睡眠薬の過剰摂取(かじょうせっしゅ)による死亡だと診断され、警察も、自死の判断をした。
葬儀は無事終了した。骨箱に収まった妻を前に、男はつぶやき始めた。
ただただ可哀想(かわいそう)で、苦労ばかりかけて、こうして死んでいくなんて…。
母さん、辛かったろう。本当になんにもしてあげられず、申し訳なかった。
母さんが寝ついてからというもの、あんたがしてほしいと思うことができない歯がゆさで、辛く当たったことが何度もあったね。
どんなにか悲しかったろう、しんどかったろう。
わたしのせいで、好きなことも出来なくなって、ごめんねって言われたときには、たまらんかった。
おれよりも、もっと我慢しているあんたの言葉は、余計にこころにしみてきた。
すまなかった…。
元気なときには、おれの親の世話や自分勝手なおれの世話で、どれだけ苦労させたことか。一緒に美味しいものを食べに行こうというのも、空約束ばかりだった。
そんな、辛抱強くやさしい母さんが、病気になって、おれより早く逝ってしまうなんて。
感謝の言葉さえ、かけることができなかった…ほんとにすまなかった…。
嗚咽(おえつ)を抑えられず、涙の流れるままに、語り続ける。
ごめん、母さん、死んだのは、きっとおれのせいだ。
いつものように、薬を2粒置いて出かけていれば、死なずにすんだんだ。
これ以上迷惑をかけたくない、自分に見切りをつけようと思っていた矢先に、瓶ごと置かれて決心したんだと、おれは思っている。

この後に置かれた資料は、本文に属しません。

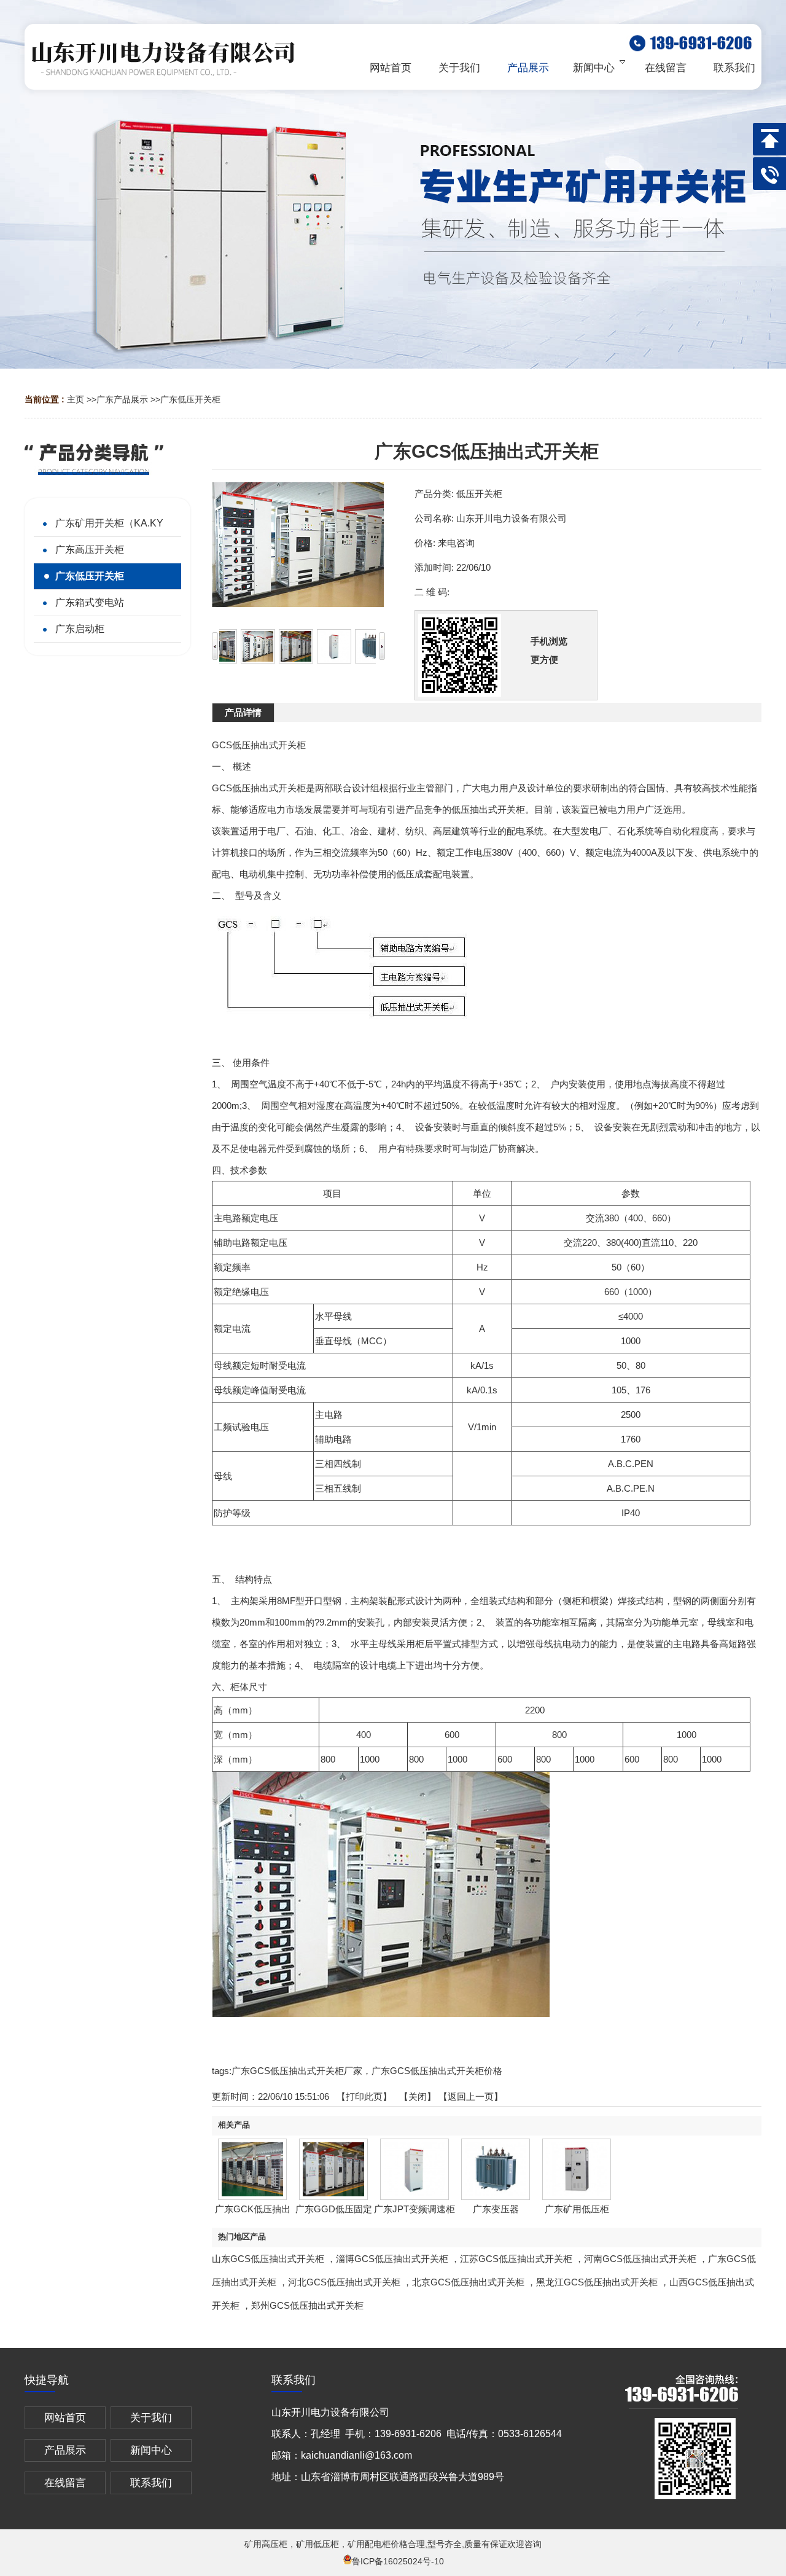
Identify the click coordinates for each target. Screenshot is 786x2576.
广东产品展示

もしかして、そんな母さんの思いを感じ取って、おれも楽になりたいっていう思いがどっかにあって、瓶ごと枕元に置いたかも知れない。
そう考えたら、無性にやりきれなくて、どうしょうもなくなった。
母さん、ごめん。あんたが先を急いだのは、おれの心を見透かしていたんだろう。
母さん、ごめん。本当にバカなおれを、許してくれ。